At points, BLESSED channels Lil Peep, but his brand of emo, though raw, conveys “positive energy” over nihilism. In fact, BLESSED – who’s fascinated by the power of music through the ages – sought to record songs that are spiritual, cathartic and restorative. “The music that I’ve been making has been super-introspective – just aligned with my soul; aligned with my spirit. I want those who resonate with it to take that piece of me with them and be able to know that they’re not alone and they’re not going through whatever they’re going through by themselves, but everybody goes through things.
“Everyone has different stories, everyone has different trials and tribulations, but, at the end of the day, we all have this one music thing that brings us together; that unites us; that helps us to get through certain situations.” BLESSED has plans to give family, friends and some lucky fans a journal, which illuminates research he’s conducted into healing frequencies.

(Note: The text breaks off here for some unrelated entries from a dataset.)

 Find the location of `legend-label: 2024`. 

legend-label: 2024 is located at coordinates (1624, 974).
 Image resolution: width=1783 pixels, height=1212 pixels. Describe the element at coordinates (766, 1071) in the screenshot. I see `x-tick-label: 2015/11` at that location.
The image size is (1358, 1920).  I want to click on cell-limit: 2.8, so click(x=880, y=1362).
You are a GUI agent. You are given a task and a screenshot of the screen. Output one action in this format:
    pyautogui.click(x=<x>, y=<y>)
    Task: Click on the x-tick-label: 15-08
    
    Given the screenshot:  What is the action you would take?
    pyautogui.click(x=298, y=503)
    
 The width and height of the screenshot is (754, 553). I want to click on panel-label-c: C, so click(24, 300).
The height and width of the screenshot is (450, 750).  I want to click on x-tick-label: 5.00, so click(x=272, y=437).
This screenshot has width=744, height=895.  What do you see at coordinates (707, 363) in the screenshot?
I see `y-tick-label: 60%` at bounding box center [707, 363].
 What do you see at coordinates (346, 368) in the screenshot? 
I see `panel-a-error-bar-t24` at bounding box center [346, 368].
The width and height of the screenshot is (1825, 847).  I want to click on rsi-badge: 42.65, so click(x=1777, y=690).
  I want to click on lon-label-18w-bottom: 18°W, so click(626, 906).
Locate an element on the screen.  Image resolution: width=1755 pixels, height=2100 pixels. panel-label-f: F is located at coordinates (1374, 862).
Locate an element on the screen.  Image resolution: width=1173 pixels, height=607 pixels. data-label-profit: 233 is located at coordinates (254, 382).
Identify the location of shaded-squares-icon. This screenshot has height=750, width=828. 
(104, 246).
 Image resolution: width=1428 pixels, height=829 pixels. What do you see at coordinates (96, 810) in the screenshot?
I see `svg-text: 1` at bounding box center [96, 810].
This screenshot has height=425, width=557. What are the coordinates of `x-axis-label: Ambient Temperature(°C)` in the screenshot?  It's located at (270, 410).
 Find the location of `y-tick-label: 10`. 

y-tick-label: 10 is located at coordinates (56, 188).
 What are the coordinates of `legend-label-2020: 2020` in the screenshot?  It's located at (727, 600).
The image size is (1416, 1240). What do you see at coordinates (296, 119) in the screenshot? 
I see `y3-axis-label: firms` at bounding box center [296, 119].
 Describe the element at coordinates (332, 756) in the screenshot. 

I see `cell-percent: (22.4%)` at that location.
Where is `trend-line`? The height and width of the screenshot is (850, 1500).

BLESSED’s new sense of liberation and possibility also extends to his styling – which evokes Woodstock bohemia, glam-rock costuming, and Jean-Michel Basquiat. “I want to really push that idea of individuality,” he says, pleased. Eschewing hip-hop athleisure, BLESSED now favours gender-fluid attire, jewellery and eyeliner. “I’m just happy to do things that people see outside of the norm and not be associated with a very singular way of thinking or a very one-sided view on what I should be wearing or how I should look. I’m just sweet to wear whatever I want, make whatever I want and be myself.”